_Direction_. Copy the entries below word for word, starting at the line containing "Given: Click the 1,500 total cell" and ending at the line containing "click(x=528, y=577)".

━━━━━━━━━━

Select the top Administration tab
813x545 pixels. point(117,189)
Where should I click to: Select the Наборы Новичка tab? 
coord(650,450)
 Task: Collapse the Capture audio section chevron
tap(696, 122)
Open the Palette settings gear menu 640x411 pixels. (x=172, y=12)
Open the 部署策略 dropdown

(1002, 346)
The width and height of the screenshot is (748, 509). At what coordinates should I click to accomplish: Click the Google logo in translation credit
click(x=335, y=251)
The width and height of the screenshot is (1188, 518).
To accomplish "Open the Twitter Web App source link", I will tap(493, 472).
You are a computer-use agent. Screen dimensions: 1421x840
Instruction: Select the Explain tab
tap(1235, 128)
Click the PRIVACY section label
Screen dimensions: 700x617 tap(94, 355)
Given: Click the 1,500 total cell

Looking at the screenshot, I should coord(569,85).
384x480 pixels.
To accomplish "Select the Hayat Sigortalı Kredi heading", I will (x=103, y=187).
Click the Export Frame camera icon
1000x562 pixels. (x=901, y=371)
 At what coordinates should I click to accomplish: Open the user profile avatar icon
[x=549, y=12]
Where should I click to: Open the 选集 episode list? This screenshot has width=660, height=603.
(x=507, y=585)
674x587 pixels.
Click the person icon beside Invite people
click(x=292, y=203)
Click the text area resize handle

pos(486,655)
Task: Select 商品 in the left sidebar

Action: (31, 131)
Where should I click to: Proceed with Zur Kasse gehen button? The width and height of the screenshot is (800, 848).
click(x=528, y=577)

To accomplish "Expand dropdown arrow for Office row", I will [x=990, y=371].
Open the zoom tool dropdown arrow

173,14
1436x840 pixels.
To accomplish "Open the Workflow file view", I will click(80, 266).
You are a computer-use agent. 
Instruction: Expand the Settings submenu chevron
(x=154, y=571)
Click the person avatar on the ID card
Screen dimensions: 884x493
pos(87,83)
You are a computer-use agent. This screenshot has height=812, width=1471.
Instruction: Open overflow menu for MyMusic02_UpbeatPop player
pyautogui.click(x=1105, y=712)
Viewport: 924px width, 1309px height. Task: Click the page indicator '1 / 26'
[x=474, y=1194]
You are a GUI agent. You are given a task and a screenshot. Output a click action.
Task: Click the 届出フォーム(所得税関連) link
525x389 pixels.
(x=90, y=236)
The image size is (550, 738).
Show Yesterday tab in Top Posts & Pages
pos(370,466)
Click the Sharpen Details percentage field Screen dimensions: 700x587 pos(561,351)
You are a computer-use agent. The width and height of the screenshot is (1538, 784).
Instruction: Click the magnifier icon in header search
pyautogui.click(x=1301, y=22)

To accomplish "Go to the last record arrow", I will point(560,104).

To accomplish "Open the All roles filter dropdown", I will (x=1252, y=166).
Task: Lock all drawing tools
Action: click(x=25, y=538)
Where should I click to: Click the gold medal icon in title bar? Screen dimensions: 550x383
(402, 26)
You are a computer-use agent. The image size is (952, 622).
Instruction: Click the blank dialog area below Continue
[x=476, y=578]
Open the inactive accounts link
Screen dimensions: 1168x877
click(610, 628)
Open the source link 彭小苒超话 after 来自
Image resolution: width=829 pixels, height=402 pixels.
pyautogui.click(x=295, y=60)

━━━━━━━━━━

_Expected output_.
Given: Click the 1,500 total cell

Looking at the screenshot, I should coord(569,85).
384x480 pixels.
To accomplish "Select the Hayat Sigortalı Kredi heading", I will (x=103, y=187).
Click the Export Frame camera icon
1000x562 pixels. (x=901, y=371)
 At what coordinates should I click to accomplish: Open the user profile avatar icon
[x=549, y=12]
Where should I click to: Open the 选集 episode list? This screenshot has width=660, height=603.
(x=507, y=585)
674x587 pixels.
Click the person icon beside Invite people
click(x=292, y=203)
Click the text area resize handle

pos(486,655)
Task: Select 商品 in the left sidebar

Action: (31, 131)
Where should I click to: Proceed with Zur Kasse gehen button? The width and height of the screenshot is (800, 848).
click(x=528, y=577)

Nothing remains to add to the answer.